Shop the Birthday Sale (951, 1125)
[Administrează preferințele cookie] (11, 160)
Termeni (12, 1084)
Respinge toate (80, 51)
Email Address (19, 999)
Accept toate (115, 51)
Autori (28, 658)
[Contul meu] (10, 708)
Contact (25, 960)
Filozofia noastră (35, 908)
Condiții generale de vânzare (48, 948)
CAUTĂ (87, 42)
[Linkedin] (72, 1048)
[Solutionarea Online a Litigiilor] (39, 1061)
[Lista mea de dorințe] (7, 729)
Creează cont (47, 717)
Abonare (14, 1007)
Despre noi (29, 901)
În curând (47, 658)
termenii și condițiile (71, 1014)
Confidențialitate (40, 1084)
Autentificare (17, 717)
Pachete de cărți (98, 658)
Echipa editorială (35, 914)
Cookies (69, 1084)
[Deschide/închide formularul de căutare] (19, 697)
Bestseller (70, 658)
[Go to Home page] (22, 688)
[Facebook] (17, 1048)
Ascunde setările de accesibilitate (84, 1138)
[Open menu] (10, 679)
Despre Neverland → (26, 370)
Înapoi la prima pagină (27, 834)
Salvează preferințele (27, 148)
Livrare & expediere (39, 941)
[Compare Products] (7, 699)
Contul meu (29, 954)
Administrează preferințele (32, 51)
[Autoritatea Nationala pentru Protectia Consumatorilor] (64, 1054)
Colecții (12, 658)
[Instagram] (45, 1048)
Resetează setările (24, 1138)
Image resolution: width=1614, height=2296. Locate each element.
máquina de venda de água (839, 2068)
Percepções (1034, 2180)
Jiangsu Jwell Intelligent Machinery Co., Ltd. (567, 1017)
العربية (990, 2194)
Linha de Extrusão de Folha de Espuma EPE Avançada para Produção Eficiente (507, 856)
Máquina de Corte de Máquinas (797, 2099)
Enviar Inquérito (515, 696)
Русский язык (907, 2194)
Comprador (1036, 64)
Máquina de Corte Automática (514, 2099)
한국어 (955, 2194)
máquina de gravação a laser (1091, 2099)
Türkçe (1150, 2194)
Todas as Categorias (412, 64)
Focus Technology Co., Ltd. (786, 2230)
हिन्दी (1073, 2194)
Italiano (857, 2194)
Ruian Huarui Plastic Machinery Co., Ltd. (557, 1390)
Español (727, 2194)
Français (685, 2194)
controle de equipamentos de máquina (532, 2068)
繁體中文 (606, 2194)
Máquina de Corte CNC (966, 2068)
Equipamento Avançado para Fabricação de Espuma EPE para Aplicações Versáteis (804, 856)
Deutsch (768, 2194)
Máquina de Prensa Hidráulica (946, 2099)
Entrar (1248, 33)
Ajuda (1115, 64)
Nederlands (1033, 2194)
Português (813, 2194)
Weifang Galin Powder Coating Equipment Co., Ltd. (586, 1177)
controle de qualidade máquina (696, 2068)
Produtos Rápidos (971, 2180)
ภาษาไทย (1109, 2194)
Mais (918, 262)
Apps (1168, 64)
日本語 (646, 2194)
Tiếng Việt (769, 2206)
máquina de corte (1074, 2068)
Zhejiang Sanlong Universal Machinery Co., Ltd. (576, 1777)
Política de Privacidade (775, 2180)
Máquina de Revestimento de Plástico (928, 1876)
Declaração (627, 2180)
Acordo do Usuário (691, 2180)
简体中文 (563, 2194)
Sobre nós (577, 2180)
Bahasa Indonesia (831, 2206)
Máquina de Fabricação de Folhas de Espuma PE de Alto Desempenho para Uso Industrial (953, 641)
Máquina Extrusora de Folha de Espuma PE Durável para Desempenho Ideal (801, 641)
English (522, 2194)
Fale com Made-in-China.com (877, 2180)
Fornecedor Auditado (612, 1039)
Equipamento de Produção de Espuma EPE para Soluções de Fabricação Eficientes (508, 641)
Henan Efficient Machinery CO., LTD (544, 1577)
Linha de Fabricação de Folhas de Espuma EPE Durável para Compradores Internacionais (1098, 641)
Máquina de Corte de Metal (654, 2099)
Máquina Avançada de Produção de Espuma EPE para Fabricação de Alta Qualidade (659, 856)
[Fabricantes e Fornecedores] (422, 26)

-*-*-

Reproduce exactly, and with no other material, the lines between those holding "[Contul meu] (10, 708)" and "Înapoi la prima pagină (27, 834)", inclusive.

■ **Answer space**
[Contul meu] (10, 708)
Contact (25, 960)
Filozofia noastră (35, 908)
Condiții generale de vânzare (48, 948)
CAUTĂ (87, 42)
[Linkedin] (72, 1048)
[Solutionarea Online a Litigiilor] (39, 1061)
[Lista mea de dorințe] (7, 729)
Creează cont (47, 717)
Abonare (14, 1007)
Despre noi (29, 901)
În curând (47, 658)
termenii și condițiile (71, 1014)
Confidențialitate (40, 1084)
Autentificare (17, 717)
Pachete de cărți (98, 658)
Echipa editorială (35, 914)
Cookies (69, 1084)
[Deschide/închide formularul de căutare] (19, 697)
Bestseller (70, 658)
[Go to Home page] (22, 688)
[Facebook] (17, 1048)
Ascunde setările de accesibilitate (84, 1138)
[Open menu] (10, 679)
Despre Neverland → (26, 370)
Înapoi la prima pagină (27, 834)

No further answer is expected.